BEGIN Input data

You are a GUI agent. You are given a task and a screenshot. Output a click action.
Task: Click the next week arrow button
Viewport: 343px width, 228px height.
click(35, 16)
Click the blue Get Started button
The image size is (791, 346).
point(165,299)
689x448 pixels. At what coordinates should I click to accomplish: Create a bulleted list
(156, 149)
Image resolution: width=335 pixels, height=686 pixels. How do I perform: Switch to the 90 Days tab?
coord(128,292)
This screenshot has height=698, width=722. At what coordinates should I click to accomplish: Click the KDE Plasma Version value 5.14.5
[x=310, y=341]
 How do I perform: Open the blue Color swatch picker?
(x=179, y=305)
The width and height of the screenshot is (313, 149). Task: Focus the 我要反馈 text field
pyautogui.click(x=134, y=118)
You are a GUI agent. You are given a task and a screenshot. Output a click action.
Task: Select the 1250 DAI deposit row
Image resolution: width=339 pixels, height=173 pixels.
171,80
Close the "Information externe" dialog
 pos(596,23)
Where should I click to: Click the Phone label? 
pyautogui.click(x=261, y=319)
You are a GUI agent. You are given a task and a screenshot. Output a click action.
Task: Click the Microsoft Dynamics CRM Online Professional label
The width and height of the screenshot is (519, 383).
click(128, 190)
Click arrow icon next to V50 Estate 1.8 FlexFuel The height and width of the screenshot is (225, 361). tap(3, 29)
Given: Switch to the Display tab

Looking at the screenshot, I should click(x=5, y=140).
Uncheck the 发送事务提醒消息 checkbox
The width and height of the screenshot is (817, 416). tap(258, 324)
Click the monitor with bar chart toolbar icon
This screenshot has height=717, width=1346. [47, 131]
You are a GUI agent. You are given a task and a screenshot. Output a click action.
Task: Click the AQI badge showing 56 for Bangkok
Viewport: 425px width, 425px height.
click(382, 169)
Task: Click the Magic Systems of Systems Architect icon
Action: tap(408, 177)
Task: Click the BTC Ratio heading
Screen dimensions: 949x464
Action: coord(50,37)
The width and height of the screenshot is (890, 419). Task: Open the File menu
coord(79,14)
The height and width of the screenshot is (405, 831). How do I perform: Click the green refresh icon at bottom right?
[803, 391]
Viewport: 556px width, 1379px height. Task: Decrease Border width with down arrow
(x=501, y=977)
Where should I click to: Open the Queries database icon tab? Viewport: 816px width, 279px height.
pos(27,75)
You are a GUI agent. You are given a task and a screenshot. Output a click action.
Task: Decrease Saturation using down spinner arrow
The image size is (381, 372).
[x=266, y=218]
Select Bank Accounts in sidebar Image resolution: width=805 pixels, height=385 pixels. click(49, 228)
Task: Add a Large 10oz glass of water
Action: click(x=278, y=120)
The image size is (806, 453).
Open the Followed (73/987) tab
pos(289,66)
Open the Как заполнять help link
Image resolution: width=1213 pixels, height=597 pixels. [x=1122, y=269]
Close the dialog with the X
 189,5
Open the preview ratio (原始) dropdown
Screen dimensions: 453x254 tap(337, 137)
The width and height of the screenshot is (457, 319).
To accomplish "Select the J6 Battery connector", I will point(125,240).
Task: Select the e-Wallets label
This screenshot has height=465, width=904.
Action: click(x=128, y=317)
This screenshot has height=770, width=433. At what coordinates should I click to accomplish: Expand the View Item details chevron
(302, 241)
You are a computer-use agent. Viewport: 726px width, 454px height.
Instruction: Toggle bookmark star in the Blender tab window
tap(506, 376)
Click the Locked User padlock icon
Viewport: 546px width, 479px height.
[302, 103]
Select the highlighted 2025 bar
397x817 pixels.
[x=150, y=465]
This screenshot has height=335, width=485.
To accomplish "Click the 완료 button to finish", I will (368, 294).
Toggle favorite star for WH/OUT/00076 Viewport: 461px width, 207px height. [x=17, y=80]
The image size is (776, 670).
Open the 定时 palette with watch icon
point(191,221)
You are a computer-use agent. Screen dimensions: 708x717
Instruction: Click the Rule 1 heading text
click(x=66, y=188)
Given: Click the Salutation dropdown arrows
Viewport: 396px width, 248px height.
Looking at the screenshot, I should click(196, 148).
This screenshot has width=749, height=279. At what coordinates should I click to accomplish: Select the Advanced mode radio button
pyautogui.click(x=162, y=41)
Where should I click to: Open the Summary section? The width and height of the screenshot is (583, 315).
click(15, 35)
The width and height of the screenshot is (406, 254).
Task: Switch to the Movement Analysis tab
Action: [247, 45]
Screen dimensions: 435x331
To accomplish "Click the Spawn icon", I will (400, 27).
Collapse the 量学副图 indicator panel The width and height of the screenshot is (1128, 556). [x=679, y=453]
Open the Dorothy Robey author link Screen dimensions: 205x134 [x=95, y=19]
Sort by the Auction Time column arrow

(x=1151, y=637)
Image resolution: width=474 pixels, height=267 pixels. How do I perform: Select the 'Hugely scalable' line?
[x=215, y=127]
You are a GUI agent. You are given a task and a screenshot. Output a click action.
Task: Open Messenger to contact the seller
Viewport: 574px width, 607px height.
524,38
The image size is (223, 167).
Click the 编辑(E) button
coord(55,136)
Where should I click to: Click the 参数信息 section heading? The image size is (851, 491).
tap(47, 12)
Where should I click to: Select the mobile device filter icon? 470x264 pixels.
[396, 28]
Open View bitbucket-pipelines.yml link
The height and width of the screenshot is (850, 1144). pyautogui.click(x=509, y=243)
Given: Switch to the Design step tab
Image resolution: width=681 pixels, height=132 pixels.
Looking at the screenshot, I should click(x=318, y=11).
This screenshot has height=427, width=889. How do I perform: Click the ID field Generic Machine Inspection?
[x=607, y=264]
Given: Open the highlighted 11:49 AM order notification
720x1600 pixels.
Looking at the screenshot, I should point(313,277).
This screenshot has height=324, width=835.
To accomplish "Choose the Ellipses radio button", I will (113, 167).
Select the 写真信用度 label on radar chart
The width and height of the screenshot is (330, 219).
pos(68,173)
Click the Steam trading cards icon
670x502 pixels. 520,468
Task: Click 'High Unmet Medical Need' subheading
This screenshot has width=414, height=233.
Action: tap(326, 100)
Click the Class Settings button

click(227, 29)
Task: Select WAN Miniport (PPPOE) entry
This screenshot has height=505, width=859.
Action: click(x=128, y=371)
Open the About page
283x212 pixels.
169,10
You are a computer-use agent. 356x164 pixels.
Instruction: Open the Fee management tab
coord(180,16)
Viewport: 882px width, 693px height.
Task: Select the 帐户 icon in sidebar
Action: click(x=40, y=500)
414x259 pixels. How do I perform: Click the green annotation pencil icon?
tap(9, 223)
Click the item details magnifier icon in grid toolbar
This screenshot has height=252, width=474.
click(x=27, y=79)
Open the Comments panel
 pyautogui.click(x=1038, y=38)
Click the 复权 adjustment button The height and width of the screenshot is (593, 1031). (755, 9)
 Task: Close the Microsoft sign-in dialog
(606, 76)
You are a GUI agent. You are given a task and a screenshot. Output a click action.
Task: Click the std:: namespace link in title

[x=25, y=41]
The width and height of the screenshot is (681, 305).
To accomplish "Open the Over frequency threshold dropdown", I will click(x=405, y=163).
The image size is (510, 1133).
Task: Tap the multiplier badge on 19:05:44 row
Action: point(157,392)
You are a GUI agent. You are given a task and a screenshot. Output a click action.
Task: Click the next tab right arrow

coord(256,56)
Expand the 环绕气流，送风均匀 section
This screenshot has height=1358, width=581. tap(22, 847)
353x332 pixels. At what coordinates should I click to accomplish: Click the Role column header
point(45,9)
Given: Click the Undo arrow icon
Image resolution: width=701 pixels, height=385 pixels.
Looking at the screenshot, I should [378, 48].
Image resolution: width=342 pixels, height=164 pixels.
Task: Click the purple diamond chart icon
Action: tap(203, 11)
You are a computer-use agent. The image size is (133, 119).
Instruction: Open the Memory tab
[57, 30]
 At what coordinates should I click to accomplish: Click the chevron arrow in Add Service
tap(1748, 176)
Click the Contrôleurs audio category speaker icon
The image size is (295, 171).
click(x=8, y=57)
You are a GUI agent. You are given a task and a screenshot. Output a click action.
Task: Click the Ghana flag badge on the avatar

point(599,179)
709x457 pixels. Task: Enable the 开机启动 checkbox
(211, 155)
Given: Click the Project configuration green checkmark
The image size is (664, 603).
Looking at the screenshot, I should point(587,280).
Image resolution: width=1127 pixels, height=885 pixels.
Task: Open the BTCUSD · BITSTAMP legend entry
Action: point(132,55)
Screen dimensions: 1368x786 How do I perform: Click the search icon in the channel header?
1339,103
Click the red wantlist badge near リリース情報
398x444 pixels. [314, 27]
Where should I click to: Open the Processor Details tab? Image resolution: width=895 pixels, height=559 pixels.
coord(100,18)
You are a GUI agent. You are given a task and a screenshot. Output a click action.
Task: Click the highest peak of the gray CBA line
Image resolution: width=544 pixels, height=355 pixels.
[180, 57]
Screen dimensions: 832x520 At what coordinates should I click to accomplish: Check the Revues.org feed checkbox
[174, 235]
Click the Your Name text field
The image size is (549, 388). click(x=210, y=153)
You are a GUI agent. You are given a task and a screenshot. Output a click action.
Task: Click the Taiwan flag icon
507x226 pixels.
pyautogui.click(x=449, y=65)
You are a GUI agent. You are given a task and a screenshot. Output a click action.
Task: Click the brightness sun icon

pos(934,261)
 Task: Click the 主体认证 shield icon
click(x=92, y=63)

END Input data

» **Instructions for the task**
From the records above, transcribe without alteration every line from the one with "The image size is (806, 453)." to the one with "The width and height of the screenshot is (457, 319).", inclusive.

» **Written answer**
The image size is (806, 453).
Open the Followed (73/987) tab
pos(289,66)
Open the Как заполнять help link
Image resolution: width=1213 pixels, height=597 pixels. [x=1122, y=269]
Close the dialog with the X
 189,5
Open the preview ratio (原始) dropdown
Screen dimensions: 453x254 tap(337, 137)
The width and height of the screenshot is (457, 319).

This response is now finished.